Hi!
I have received a series of human poly-A RNA-seq samples (single-end 75 bp) which display suspicious mapping values. These samples have been mapped with STAR and show +/- 30-50% of reads "unmapped: reads too short". Previous samples done with the same method had only between 5 and 10%.
Despite the sharp drops of uniquely mapping reads the sequencing worked well (many genes detected, mapping to exons, splicing visible, ...).
After careful inspection of the reads I start to suspect a bacterial contamination as:
- Many of the blasted reads are a perfect match with E. Coli or other prokaryotes.
- These are not ribosomal reads (evaluated with BBDuk).
- They do not appear to contain the primers / adapter sequences used in the library preparation.
- If I map these reads to a hybrid E. Coli 16S - h38 genome I get 10-100 times more reads mapping to this E. Coli genome in these new samples than in the old ones.
I would like to evaluate the proportion of reads coming from prokaryotes (E. Coli?) in these samples.
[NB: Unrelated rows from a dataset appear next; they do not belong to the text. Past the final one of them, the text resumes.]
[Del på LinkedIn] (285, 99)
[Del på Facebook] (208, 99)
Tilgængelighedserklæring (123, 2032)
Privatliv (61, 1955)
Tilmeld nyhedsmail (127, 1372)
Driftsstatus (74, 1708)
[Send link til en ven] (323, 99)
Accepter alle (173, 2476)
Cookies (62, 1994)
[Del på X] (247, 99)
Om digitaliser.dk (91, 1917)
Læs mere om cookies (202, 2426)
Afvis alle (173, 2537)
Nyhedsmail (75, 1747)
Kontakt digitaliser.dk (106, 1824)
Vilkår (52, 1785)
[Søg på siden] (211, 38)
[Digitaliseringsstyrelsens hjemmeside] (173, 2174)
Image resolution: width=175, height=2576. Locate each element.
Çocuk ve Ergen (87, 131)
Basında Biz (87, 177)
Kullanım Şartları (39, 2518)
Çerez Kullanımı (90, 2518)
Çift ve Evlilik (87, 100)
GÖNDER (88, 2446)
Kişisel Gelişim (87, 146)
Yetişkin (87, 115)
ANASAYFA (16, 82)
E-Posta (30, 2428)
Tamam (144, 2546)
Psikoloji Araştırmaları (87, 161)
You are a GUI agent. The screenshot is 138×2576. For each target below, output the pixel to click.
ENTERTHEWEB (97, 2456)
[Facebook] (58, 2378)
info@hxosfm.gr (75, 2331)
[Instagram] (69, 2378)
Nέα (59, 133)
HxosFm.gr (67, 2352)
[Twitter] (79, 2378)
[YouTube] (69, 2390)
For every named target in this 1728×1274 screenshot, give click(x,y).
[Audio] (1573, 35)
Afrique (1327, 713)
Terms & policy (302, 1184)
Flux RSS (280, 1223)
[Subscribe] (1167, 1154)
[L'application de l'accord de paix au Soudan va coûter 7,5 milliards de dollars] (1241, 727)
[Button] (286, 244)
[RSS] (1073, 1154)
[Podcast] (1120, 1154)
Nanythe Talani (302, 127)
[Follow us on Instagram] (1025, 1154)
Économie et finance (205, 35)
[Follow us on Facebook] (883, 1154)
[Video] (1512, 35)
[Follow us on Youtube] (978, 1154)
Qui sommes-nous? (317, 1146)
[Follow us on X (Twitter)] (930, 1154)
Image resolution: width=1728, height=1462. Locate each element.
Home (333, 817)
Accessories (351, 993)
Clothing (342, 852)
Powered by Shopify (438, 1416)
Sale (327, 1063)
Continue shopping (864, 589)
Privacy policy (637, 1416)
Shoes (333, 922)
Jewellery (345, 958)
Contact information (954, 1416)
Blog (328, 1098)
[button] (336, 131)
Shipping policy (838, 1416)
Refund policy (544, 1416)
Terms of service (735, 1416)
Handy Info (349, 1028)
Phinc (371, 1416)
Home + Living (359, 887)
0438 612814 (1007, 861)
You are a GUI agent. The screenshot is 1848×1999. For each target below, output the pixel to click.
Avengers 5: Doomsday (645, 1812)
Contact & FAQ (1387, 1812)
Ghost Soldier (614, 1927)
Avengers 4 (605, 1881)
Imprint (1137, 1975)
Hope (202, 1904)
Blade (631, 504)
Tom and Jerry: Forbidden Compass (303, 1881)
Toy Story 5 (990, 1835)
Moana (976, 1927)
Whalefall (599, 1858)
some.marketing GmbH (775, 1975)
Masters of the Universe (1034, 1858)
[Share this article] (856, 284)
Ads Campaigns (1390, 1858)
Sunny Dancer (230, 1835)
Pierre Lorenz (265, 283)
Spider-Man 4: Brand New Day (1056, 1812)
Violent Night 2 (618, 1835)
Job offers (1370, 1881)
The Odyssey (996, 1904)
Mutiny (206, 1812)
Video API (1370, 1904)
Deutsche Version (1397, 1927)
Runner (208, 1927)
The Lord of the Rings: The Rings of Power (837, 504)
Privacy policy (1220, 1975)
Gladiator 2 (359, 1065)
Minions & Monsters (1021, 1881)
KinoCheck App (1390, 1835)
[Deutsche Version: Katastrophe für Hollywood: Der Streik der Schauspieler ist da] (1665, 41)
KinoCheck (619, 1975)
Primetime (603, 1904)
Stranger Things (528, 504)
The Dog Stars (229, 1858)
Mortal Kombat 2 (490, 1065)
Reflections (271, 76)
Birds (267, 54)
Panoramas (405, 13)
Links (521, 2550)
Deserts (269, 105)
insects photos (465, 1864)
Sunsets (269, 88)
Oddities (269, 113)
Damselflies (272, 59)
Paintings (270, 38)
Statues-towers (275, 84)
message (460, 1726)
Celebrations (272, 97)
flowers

As I am not familiar with the metagenomics field, I was wondering if someone could recommend a procedure to do so.
I am also open to other suggestions regarding the possible issues with these samples.
Thank you in advance!
try with
fastqscreen. Index the E. coli genome, edit the configuration file. Fastqscreen prints our the contamination levels. Please increase the numbers of reads to be analyzed.